Bankenverbandschef über Negativzinsen: „Vermögen der Sparer schmilzt“

Die Deutschen haben Angst vor Negativzinsen. Das sei unbegründet, sagt Bankenverbandschef Michael Kemmer. Die Rücklagen schrumpfen dennoch.

Ein Bankschließfach ist womöglich besser als ein Sparkonto. Bild: dpa

taz: Herr Kemmer, haben Sie auch schon einen Tresor?

Michael Kemmer: Nein. Aber es stimmt: Bei einigen Banken werden die Tresore knapp, sodass die Preise für Schließfächer hier und da steigen.

Viele Sparer haben Angst, dass demnächst „Guthabengebühren“ oder Negativzinsen bei Bankeinlagen anfallen. So kommen manche Sparer auf die Idee, sich alternativ einen Tresor zuzulegen. Ist diese Sorge übertrieben?

Absolut. Ich glaube, dass der Wettbewerb zwischen den Banken so stark ist, dass es keine Negativzinsen für Privatkunden geben wird.

Aber die Ansagen der Finanzinstitute können sich schnell ändern. Zunächst hat die Commerzbank versprochen, sie würde keine Negativzinsen einführen. Nur zwei Wochen später müssen erste Firmenkunden doch zahlen. Warum sollte es diese Kehrtwende nicht auch bei Privatkunden geben?

Wie gesagt: Ich glaube, dass keine Negativzinsen für Privatkunden kommen werden. Eben wegen des Wettbewerbes zwischen den Banken.

Der 57-Jährige ist Hauptgeschäftsführer und Vorstandsmitglied des Bundesverbands Deutscher Banken, dem rund 210 private Banken angehören.

Wenn der Wettbewerb zwischen den Banken so groß ist: Warum werden Großkunden trotzdem mit Negativzinsen belastet?

Die Europäische Zentralbank erhebt ebenfalls Negativzinsen von 0,2 Prozent, wenn Banken dort Geld parken wollen. Diese Kosten reichen jetzt einige Banken an die Großkunden weiter, die zum Teil Milliarden auf den Konten liegen haben.

Die Europäische Zentralbank hat derartige Negativzinsen aber schon im Juni eingeführt. Warum taucht dieses Thema erst jetzt auf – kurz vor Jahresende?

Das Jahresende könnte das Problem verstärken, weil der 31. Dezember für viele Unternehmen der Bilanzstichtag ist. Deswegen wollen die Firmen genau an diesem Tag besonders gesund aussehen – indem sie hohe Bargeldreserven ausweisen. Dieses Geld tragen sie dann zu ihrer Bank.

Warum nehmen die Banken das Geld nicht einfach für ein paar Tage?

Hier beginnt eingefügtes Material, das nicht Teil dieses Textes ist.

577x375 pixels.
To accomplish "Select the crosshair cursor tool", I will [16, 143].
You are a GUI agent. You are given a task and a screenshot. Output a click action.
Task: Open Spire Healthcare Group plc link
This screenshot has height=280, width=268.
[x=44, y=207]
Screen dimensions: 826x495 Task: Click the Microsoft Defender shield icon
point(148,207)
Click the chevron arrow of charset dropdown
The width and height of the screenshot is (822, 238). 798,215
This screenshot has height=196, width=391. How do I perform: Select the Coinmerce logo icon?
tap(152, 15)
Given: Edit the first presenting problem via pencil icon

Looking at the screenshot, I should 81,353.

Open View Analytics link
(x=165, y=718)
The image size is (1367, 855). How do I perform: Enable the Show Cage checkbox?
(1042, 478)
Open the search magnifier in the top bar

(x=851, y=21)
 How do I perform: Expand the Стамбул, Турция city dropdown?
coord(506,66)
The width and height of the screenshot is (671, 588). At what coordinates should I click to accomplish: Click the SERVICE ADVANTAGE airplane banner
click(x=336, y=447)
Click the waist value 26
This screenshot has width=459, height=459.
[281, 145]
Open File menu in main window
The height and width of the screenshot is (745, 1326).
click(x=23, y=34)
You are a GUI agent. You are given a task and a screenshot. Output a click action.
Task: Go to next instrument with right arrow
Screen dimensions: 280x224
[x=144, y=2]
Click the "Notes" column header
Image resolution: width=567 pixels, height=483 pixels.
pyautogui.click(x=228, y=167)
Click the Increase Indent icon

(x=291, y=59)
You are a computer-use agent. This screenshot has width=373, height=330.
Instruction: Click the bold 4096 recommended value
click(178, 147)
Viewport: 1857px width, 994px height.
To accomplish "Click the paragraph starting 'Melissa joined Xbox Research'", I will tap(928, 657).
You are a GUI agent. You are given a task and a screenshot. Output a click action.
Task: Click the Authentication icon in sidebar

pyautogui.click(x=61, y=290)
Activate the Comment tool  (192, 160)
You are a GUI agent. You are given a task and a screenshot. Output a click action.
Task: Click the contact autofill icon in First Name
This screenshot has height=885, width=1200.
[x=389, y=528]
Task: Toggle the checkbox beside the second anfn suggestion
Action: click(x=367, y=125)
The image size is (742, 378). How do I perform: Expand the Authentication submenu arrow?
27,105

Für die Banken ist der 31. Dezember ebenfalls Bilanzstichtag. Die Bilanzsumme entscheidet aber, wie viel Eigenkapital man vorhalten muss und wie hoch bestimmte Kosten sind. Also sind die Banken nicht unbedingt daran interessiert, dass die Firmen sie ausgerechnet am Jahresende mit Geld fluten – und so die Bilanzsumme der Banken in die Höhe treiben.

Also wird das Thema Negativzins nach dem 31. Dezember sofort wieder verschwinden?

Das weiß ich nicht. Bei diesem Thema kann man nur auf Sicht fahren. Allerdings muss man auch sehen: Der Negativzins spielt psychologisch eine wichtige Rolle, wird aber faktisch überbewertet. Für die Sparer sind die Realzinsen wichtig. Und die sind derzeit sowieso negativ. Ein Beispiel: Die Inflation liegt momentan bei 0,8 Prozent. Aber selbst 10-jährige Bundesanleihen werfen derzeit nur eine Rendite von 0,7 Prozent ab. Das Vermögen der Sparer schmilzt.